American Mobacracy


http://www.commentarymagazine.com/2014/12/04/american-mobacracy/

By: Abe Greenwald. Editor  Commentary Daily
“The future belongs to crowds,” wrote Don DeLillo in his 1991 novel Mao II. Boy, was he right. Today it’s protests in response to a baffling grand jury decision, but the phenomenon has been building for years. Tea Party rallies, the Rally for Sanity, Occupy Wall Street, minimum-wage protests, hoodie rallies, anti-Israel protests, climate rallies, Ferguson “die-ins,” World AIDS Day, World This Day, World That Day. The mass-grievance spectacle has come to saturate our culture and politics, and shape our national life.
In between demonstrations mob-rule holds firm by other means. Foremost online. The armchair lynch mobs of social media drive news cycles and end careers. A vigorous digital witch-hunt can wreck a life. In China, online vigilantism by an otherwise enfeebled citizenry goes by the term “human-flesh searches.” We’re not they’re yet, but we’re close.
Television too is coming under the sway of mobacracy. During the first round of Ferguson protests, news reporters joined the ranks of the enraged so they too could rail against police. On hipper talk shows, the political applause line has replaced the joke as the fundamental unit of communication. The new definition of comedian is a demagogue who gets a pass on vulgarity and inaccuracy. His goal is no longer to leave them in stitches; it’s to affirm the pooled self-righteousness of the audience with a zinger aimed at a common enemy. The Daily Show, Real Time, Last Week Tonightit’s the news with cheering.
Why is this happening? It’s not because worsening conditions are driving people to justified rage. Life in today’s lowest American income bracket is no picnic, but all relevant data show it’s a material paradise compared to the poverty of less turbulent eras. Prejudice exists, naturally, but on a dramatically smaller scale than at any point in our history. And (if we must), global temperatures, as even NASA now acknowledges, haven’t changed significantly for 15 years.
Perhaps, then, the righteous mob satisfies a new non-material crisis in American life—namely, the need for meaning and connection. People are now less likely to affiliate with larger entities and institutions that once gave their lives shape and value: family, community, church, nation. Sharp declines in religious belief, marriage, and childbearing are stripping us of enduring notions of virtue and purpose and we’re striving to replace them.
Some quick facts: According to Pew, the number of Americans who claim no religious affiliation has doubled since 1990 alone. Another Pew poll tells us: “After decades of declining marriage rates and changes in family structure, the share of American adults who have never been married is at an historic high.” In 1960, only 9 percent of Americans over 25 hadn’t ever married. In 2012, the number was 20 percent. And in 2013, a federal government study concluded that the U.S. birthrate had fallen to a record low of 1.86 births per woman.

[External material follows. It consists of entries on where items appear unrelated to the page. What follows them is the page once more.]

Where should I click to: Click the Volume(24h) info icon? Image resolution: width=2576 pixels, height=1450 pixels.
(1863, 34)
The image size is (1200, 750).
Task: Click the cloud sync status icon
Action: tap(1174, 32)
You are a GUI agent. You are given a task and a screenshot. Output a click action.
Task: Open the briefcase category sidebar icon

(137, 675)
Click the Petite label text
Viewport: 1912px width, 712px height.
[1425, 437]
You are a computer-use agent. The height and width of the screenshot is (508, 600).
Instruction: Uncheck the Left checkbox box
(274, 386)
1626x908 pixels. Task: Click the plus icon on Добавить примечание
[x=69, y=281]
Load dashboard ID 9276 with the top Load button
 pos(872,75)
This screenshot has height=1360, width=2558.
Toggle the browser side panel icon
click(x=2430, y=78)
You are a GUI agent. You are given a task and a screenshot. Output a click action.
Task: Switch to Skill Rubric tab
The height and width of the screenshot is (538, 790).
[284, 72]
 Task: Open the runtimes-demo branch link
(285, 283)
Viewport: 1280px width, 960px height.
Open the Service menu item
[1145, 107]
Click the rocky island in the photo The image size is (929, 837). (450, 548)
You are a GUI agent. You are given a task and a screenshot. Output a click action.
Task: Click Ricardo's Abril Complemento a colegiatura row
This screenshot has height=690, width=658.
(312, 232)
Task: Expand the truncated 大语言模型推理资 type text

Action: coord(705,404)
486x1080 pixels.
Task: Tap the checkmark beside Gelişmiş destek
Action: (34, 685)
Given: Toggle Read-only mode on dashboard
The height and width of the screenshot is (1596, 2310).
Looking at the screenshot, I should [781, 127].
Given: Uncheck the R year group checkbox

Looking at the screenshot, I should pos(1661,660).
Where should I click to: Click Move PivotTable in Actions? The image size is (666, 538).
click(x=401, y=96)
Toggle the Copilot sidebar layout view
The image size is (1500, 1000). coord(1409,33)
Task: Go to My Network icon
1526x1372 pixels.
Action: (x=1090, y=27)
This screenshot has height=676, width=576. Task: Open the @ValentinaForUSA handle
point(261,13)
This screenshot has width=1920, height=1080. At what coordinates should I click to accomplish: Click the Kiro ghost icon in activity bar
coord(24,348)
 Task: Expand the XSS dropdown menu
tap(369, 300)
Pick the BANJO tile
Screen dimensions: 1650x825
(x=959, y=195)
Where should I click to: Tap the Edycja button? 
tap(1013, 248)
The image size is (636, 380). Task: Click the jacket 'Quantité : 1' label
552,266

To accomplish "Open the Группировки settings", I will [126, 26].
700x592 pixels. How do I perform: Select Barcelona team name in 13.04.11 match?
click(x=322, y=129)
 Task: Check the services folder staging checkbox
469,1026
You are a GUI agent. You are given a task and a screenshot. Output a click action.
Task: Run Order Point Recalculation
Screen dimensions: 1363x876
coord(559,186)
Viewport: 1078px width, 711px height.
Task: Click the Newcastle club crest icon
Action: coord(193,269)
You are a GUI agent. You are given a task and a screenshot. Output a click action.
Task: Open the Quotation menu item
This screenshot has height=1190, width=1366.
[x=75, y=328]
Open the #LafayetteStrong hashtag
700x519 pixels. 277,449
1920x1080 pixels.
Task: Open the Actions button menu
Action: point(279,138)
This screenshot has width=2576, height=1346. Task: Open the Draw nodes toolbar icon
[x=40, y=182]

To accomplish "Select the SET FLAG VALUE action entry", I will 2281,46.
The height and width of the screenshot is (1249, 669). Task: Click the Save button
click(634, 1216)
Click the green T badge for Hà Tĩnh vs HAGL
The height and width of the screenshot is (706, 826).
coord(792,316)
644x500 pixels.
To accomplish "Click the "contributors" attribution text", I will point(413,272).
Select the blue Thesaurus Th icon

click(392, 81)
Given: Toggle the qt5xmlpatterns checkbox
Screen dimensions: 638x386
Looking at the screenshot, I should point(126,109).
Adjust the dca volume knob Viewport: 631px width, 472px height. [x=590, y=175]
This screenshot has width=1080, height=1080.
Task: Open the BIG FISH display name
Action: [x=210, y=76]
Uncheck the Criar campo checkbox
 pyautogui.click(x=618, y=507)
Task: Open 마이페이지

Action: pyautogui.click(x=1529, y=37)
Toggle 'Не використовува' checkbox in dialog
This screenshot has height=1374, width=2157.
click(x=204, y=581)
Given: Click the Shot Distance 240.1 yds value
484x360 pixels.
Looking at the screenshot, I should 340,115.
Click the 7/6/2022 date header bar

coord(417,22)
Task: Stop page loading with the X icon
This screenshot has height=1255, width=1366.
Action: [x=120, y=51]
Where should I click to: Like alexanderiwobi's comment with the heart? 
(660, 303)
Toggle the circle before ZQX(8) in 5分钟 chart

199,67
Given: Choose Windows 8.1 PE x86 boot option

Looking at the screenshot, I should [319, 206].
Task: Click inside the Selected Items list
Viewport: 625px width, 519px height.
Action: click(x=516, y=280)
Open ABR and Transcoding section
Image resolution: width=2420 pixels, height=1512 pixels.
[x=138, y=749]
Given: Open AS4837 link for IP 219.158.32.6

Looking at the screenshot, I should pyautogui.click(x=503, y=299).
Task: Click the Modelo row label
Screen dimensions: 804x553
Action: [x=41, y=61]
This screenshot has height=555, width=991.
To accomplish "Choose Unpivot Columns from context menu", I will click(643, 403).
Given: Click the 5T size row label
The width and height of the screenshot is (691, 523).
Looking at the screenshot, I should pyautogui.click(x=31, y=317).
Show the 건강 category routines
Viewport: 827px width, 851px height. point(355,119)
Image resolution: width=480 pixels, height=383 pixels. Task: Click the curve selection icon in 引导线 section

Here are the questions we face as a result: For whom or what do we sacrifice? What constitutes community? And how, ultimately, do we find transcendence? The old institutions furnished answers. We sacrificed for faith and family because that’s what our shared values dictated. Out of those shared values we found community. And through connections to God and each other, we transcended ourselves.
The galvanized mob picks up the slack both for lost meaning and lost human contact. Activism was once reserved for a small segment of the mostly young and self-righteous. Today, it’s just another dimension of cosmopolitan life. You subscribe to a cause—be it anti-fracking or organic food—and stick with it. As it occupies the space of religion, you tend to preach your cause hypocritically. But your cause asks so little of you (perhaps to post a meme on your Facebook profile), that you’re not really invested. It doesn’t ultimately satisfy the need for transcendence because you sacrificed so little.
The weak in conviction seek strength in numbers. They connect online and meet up to block a bridge or lie down in a train station. As community, this ultimately fails too. Participants don’t share values; they share a need for values. When it comes down to it, they’re no more sincere about one cause than they are about another.
Without strength (which comes from sacrifice), without ideas (which come from engaging tradition, not running from it), all that’s left is emotion. So emotion becomes the content of our politics. The irony of the recent anti-police outrage is that it’s arisen from a culture of constant policing: the identity police, the Islamophobia police, the language police, the food police, the bully police, the trigger-warning squads—they’re all out to catch and punish offenders. No grand jury convened.
These mob events look like action, but they ensure stasis. Nothing fruitful comes from channeling religious and family needs into politics. It’s worth recalling that the Russian word Bolshevik literally meant one of the majority.